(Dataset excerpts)
---

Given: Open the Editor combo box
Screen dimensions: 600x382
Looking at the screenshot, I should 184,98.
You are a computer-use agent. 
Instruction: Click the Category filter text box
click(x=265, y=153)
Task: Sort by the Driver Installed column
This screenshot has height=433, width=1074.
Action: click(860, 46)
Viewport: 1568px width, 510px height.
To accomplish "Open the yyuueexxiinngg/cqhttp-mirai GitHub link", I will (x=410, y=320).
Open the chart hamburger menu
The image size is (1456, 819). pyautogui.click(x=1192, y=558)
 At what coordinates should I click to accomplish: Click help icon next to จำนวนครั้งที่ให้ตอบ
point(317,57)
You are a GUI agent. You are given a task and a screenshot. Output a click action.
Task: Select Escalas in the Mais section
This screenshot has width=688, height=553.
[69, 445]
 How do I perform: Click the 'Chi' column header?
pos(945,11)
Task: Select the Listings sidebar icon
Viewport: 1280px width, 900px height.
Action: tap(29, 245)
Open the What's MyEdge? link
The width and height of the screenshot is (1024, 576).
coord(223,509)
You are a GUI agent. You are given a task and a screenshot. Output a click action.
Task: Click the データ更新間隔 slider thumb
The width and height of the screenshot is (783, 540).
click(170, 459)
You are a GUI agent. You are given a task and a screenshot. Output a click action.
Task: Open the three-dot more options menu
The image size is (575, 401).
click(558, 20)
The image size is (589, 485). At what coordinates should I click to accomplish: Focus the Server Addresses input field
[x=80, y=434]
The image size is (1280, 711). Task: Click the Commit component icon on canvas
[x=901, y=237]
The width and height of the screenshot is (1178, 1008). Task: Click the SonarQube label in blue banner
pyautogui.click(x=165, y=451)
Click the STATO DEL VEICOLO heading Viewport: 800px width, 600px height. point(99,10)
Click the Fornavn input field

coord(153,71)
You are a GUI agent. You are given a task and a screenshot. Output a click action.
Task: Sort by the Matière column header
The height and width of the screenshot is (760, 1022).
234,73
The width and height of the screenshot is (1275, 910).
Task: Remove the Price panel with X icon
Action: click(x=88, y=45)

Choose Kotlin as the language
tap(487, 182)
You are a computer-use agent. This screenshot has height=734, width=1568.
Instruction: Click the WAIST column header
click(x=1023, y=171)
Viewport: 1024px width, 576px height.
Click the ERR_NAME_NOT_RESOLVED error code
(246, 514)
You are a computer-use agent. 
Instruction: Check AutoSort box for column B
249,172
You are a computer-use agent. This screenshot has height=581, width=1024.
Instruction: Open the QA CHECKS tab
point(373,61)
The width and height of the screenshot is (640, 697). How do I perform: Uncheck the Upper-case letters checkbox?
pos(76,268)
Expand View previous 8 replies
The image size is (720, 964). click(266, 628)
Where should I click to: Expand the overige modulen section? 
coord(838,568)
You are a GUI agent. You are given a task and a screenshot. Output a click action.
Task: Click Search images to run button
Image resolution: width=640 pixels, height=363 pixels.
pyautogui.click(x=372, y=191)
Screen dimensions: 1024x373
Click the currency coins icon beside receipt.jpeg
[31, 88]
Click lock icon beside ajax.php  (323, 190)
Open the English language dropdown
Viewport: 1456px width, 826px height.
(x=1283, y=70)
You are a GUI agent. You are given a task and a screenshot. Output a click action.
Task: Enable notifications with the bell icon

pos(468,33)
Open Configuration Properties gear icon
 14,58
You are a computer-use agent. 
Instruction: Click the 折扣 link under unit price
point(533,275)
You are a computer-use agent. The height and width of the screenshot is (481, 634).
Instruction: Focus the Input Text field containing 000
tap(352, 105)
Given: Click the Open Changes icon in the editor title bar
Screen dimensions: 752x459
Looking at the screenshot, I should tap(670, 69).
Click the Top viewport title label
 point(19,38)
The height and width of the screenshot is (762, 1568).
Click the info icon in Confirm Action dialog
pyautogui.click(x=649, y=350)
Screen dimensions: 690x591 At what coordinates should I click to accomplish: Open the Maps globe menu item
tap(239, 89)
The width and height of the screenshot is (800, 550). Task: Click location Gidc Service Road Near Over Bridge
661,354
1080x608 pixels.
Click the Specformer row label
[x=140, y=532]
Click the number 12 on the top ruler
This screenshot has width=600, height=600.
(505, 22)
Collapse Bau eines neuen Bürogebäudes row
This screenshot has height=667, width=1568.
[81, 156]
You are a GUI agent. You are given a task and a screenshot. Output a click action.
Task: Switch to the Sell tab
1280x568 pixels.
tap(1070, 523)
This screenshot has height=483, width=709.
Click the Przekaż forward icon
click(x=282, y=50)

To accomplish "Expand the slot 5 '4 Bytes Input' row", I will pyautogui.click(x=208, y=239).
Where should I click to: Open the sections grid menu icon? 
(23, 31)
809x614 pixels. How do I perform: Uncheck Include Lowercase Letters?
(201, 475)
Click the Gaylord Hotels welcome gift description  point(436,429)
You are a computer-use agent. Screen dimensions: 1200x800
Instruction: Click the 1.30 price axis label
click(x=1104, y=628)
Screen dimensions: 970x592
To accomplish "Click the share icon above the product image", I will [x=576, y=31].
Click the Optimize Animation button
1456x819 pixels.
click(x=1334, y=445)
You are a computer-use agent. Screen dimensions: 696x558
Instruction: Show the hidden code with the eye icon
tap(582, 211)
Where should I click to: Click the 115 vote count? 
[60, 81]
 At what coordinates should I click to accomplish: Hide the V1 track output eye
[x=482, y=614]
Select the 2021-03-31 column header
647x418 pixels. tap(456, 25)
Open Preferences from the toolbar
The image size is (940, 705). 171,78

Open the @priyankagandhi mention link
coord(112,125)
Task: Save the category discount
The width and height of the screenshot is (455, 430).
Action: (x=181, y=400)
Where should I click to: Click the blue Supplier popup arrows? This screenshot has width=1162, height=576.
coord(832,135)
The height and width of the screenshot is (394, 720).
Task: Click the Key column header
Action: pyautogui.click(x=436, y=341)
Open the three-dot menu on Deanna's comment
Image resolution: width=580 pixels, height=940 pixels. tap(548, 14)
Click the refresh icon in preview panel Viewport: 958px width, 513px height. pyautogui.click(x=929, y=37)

---

### Exercise
The whole of the data is to be copied out word for word.

### Answer below
Given: Open the Editor combo box
Screen dimensions: 600x382
Looking at the screenshot, I should 184,98.
You are a computer-use agent. 
Instruction: Click the Category filter text box
click(x=265, y=153)
Task: Sort by the Driver Installed column
This screenshot has height=433, width=1074.
Action: click(860, 46)
Viewport: 1568px width, 510px height.
To accomplish "Open the yyuueexxiinngg/cqhttp-mirai GitHub link", I will (x=410, y=320).
Open the chart hamburger menu
The image size is (1456, 819). pyautogui.click(x=1192, y=558)
 At what coordinates should I click to accomplish: Click help icon next to จำนวนครั้งที่ให้ตอบ
point(317,57)
You are a GUI agent. You are given a task and a screenshot. Output a click action.
Task: Select Escalas in the Mais section
This screenshot has width=688, height=553.
[69, 445]
 How do I perform: Click the 'Chi' column header?
pos(945,11)
Task: Select the Listings sidebar icon
Viewport: 1280px width, 900px height.
Action: tap(29, 245)
Open the What's MyEdge? link
The width and height of the screenshot is (1024, 576).
coord(223,509)
You are a GUI agent. You are given a task and a screenshot. Output a click action.
Task: Click the データ更新間隔 slider thumb
The width and height of the screenshot is (783, 540).
click(170, 459)
You are a GUI agent. You are given a task and a screenshot. Output a click action.
Task: Open the three-dot more options menu
The image size is (575, 401).
click(558, 20)
The image size is (589, 485). At what coordinates should I click to accomplish: Focus the Server Addresses input field
[x=80, y=434]
The image size is (1280, 711). Task: Click the Commit component icon on canvas
[x=901, y=237]
The width and height of the screenshot is (1178, 1008). Task: Click the SonarQube label in blue banner
pyautogui.click(x=165, y=451)
Click the STATO DEL VEICOLO heading Viewport: 800px width, 600px height. point(99,10)
Click the Fornavn input field

coord(153,71)
You are a GUI agent. You are given a task and a screenshot. Output a click action.
Task: Sort by the Matière column header
The height and width of the screenshot is (760, 1022).
234,73
The width and height of the screenshot is (1275, 910).
Task: Remove the Price panel with X icon
Action: click(x=88, y=45)

Choose Kotlin as the language
tap(487, 182)
You are a computer-use agent. This screenshot has height=734, width=1568.
Instruction: Click the WAIST column header
click(x=1023, y=171)
Viewport: 1024px width, 576px height.
Click the ERR_NAME_NOT_RESOLVED error code
(246, 514)
You are a computer-use agent. 
Instruction: Check AutoSort box for column B
249,172
You are a computer-use agent. This screenshot has height=581, width=1024.
Instruction: Open the QA CHECKS tab
point(373,61)
The width and height of the screenshot is (640, 697). How do I perform: Uncheck the Upper-case letters checkbox?
pos(76,268)
Expand View previous 8 replies
The image size is (720, 964). click(266, 628)
Where should I click to: Expand the overige modulen section? 
coord(838,568)
You are a GUI agent. You are given a task and a screenshot. Output a click action.
Task: Click Search images to run button
Image resolution: width=640 pixels, height=363 pixels.
pyautogui.click(x=372, y=191)
Screen dimensions: 1024x373
Click the currency coins icon beside receipt.jpeg
[31, 88]
Click lock icon beside ajax.php  (323, 190)
Open the English language dropdown
Viewport: 1456px width, 826px height.
(x=1283, y=70)
You are a GUI agent. You are given a task and a screenshot. Output a click action.
Task: Enable notifications with the bell icon

pos(468,33)
Open Configuration Properties gear icon
 14,58
You are a computer-use agent. 
Instruction: Click the 折扣 link under unit price
point(533,275)
You are a computer-use agent. The height and width of the screenshot is (481, 634).
Instruction: Focus the Input Text field containing 000
tap(352, 105)
Given: Click the Open Changes icon in the editor title bar
Screen dimensions: 752x459
Looking at the screenshot, I should tap(670, 69).
Click the Top viewport title label
 point(19,38)
The height and width of the screenshot is (762, 1568).
Click the info icon in Confirm Action dialog
pyautogui.click(x=649, y=350)
Screen dimensions: 690x591 At what coordinates should I click to accomplish: Open the Maps globe menu item
tap(239, 89)
The width and height of the screenshot is (800, 550). Task: Click location Gidc Service Road Near Over Bridge
661,354
1080x608 pixels.
Click the Specformer row label
[x=140, y=532]
Click the number 12 on the top ruler
This screenshot has width=600, height=600.
(505, 22)
Collapse Bau eines neuen Bürogebäudes row
This screenshot has height=667, width=1568.
[81, 156]
You are a GUI agent. You are given a task and a screenshot. Output a click action.
Task: Switch to the Sell tab
1280x568 pixels.
tap(1070, 523)
This screenshot has height=483, width=709.
Click the Przekaż forward icon
click(x=282, y=50)

To accomplish "Expand the slot 5 '4 Bytes Input' row", I will pyautogui.click(x=208, y=239).
Where should I click to: Open the sections grid menu icon? 
(23, 31)
809x614 pixels. How do I perform: Uncheck Include Lowercase Letters?
(201, 475)
Click the Gaylord Hotels welcome gift description  point(436,429)
You are a computer-use agent. Screen dimensions: 1200x800
Instruction: Click the 1.30 price axis label
click(x=1104, y=628)
Screen dimensions: 970x592
To accomplish "Click the share icon above the product image", I will [x=576, y=31].
Click the Optimize Animation button
1456x819 pixels.
click(x=1334, y=445)
You are a computer-use agent. Screen dimensions: 696x558
Instruction: Show the hidden code with the eye icon
tap(582, 211)
Where should I click to: Click the 115 vote count? 
[60, 81]
 At what coordinates should I click to accomplish: Hide the V1 track output eye
[x=482, y=614]
Select the 2021-03-31 column header
647x418 pixels. tap(456, 25)
Open Preferences from the toolbar
The image size is (940, 705). 171,78

Open the @priyankagandhi mention link
coord(112,125)
Task: Save the category discount
The width and height of the screenshot is (455, 430).
Action: (x=181, y=400)
Where should I click to: Click the blue Supplier popup arrows? This screenshot has width=1162, height=576.
coord(832,135)
The height and width of the screenshot is (394, 720).
Task: Click the Key column header
Action: pyautogui.click(x=436, y=341)
Open the three-dot menu on Deanna's comment
Image resolution: width=580 pixels, height=940 pixels. tap(548, 14)
Click the refresh icon in preview panel Viewport: 958px width, 513px height. pyautogui.click(x=929, y=37)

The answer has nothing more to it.